Though Bush saw no evidence of a challenge to the status quo, less than one year later an Oregon Democratic congressman introduced a bill that would means-test an ex-president's pension, eliminating it for a year if he earned more than $400,000 the year before. "Presidential pensions were originally granted to spare a former President the indignity of job seeking," Rep. Peter DeFazio explained, but Reagan's Japanese bonanza indicated that times had changed: "It's unseemly, to say the least, when a former President cashes in on his prestige this way, and doubly so when he continues to receive his full presidential pension." The bill died in committee, as did similar legislation in 2012 (the Presidential Allowance Modernization Act).

But the problem might not be ex-presidents' pensions so much as the private sector opportunities that they find so irresistible.

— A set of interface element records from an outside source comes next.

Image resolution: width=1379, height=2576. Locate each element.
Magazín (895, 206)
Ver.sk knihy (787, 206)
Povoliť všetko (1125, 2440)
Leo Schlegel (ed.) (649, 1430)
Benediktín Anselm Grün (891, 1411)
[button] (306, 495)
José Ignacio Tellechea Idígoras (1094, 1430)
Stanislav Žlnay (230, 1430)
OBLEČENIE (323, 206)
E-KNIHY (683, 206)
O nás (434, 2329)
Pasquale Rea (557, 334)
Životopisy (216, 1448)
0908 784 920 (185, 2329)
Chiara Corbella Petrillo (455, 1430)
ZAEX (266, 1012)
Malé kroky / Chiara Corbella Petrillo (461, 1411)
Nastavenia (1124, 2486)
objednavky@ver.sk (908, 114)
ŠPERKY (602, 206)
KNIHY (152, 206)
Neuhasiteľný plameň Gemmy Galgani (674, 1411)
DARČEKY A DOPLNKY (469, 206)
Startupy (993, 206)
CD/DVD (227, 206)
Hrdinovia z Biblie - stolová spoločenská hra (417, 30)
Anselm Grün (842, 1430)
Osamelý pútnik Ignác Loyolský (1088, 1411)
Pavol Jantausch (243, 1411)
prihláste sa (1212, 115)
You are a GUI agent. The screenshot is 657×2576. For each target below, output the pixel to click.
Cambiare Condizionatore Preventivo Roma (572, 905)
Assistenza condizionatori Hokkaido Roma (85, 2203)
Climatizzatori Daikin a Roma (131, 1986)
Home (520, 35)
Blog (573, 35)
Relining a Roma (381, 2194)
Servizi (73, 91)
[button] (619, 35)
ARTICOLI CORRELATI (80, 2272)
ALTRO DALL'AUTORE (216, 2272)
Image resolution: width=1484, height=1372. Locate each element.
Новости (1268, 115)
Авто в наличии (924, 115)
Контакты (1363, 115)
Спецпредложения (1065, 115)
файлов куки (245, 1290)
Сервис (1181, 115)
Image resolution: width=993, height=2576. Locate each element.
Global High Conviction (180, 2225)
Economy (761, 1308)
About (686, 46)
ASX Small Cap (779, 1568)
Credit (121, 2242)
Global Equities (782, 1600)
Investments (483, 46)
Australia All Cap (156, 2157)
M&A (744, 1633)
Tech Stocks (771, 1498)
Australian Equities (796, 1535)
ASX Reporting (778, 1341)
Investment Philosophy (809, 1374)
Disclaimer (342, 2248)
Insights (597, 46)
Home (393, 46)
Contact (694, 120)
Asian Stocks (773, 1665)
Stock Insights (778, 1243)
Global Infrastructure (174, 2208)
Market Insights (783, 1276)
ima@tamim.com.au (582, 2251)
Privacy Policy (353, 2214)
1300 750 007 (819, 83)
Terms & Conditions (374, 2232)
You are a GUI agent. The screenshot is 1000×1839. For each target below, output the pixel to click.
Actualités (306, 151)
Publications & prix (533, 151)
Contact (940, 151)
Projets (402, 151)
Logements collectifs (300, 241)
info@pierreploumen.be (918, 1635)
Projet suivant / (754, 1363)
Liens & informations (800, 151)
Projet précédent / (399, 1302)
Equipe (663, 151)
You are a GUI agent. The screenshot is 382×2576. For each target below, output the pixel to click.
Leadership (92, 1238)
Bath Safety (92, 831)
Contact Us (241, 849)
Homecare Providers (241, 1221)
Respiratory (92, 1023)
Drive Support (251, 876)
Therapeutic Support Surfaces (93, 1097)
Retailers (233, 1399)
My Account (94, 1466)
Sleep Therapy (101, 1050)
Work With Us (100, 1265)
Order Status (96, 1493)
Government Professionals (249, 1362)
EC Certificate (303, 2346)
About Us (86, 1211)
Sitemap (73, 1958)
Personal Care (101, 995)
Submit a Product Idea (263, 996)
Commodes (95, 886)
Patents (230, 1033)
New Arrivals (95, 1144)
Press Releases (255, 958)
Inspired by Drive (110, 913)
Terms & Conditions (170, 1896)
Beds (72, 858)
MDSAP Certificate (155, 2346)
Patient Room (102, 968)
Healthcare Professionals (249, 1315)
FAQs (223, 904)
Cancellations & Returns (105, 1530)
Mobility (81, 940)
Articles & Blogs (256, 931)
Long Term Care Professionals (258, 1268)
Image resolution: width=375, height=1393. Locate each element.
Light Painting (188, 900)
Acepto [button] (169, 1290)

As Matt Stoller has argued, the massive sums of money to be made on the corporate lecture circuit amount to a conflict of interest for sitting presidents, who can influence the fortunes of the very same companies they might soon hope will hire them as high-priced speakers. More than keeping ex-presidents out of the poorhouse, taxpayer subsidies eliminate the need for them to cater to businesses and wealthy individuals (as the rest of us generally must do, to some extent, in order to support ourselves). Perhaps the law should concern itself with not just the dignity of the office, but the integrity as well.